At the dollar store, he wanted a spray bottle (apparently he has a slight obsession with spray bottles…not sure why, but he does). He was asked to choose the color he wanted and he chose a blue one. We then left that area to look at some other items. At this point, he began to take the cap off of it. This became a game of sorts as he would take it off and put it back on. My friend repeatedly told him to keep the cap on and if he didn’t he would lose the bottle. Well you know what happened next of course…the cap was removed….and he lost the bottle.

So a temper tantrum ensued.

She again used the magical practice of breathing in and out and shortly after, he became calm again.

We left the store and headed for lunch.
We decided to have lunch at Olive Garden. The wait wasn’t long (it was right at noon) and we were seated shortly after. We decided on what we wanted and then began to chat about her son, the costume, and anything else that came to mind.

During the meal, he began to exhibit those same temper tantrums that had been witnessed before.

She again used the “breathe in and out” method.

And again he returned to a more quieter state.

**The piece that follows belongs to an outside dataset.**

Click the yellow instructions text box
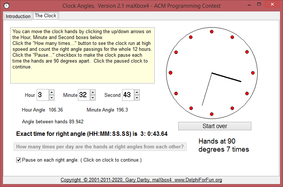The height and width of the screenshot is (187, 283). tap(82, 55)
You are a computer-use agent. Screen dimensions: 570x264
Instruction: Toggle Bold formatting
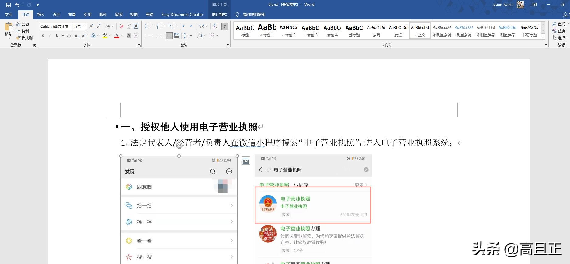pyautogui.click(x=43, y=36)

As we were winding down from lunch, he began to throw items and say hurtful things (ex I don’t like you). It’s a stage that probably most kids go through but it’s quite something to witness. Anyway, she told him to apologize or else he would be put into time out. He didn’t and was promptly put into time out. Now I never would have thought of this, but she did something pretty interesting. She turned his high chair around and told him to count to 10. He kept turning around looking at us and not counting. She persisted and eventually he sat in his high chair facing the rest of the restaurant and was counting to 10! I was slightly entertained by the “issues” of a toddler and how a toddler reacts to these “issues”. But I was also amazed at how he sat there counting to 10 in order to “return” to the table. Luckily he didn’t see my smile as I thought this was slightly funny. Anyway, he “returned” to the table and we all continued our meal. At the completion of the meal, we left our separate ways. By the end of our shopping adventure (which lasted about 3 hours) I needed to take a nap. I was exhausted from the constant explanations that she had to provide to each of the questions he posed to her (which never seemed to stop).
Her patience throughout the afternoon was quite remarkable. I realize that this is what she deals with on a daily basis (bless her heart). However I was extremely impressed with how effective this simple breathing exercise worked for him.

Did it work immediately?       No.

Did it work every single time?        No but it did most of the time.

Was he able to resume the activity he had previously been involved in?        Yes.

She was teaching him to be mindful. Mindful of his breathing. Mindful of how he was acting. What an amazing skill to teach a person, and to teach someone so young who could easily grasp the concept of it. Something that could be used almost anywhere or anytime. What a simple and valuable lesson to teach someone, especially so young. My friend is setting her son up for success.